# Set problem
Arrange every line of the records below as a numbered list, leaving out any blank lines.

(Records in sequence)

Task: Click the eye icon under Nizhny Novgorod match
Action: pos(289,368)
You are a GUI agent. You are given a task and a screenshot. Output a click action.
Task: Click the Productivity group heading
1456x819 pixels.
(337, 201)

# Result below
1. Task: Click the eye icon under Nizhny Novgorod match
2. Action: pos(289,368)
3. You are a GUI agent. You are given a task and a screenshot. Output a click action.
4. Task: Click the Productivity group heading
5. 1456x819 pixels.
6. (337, 201)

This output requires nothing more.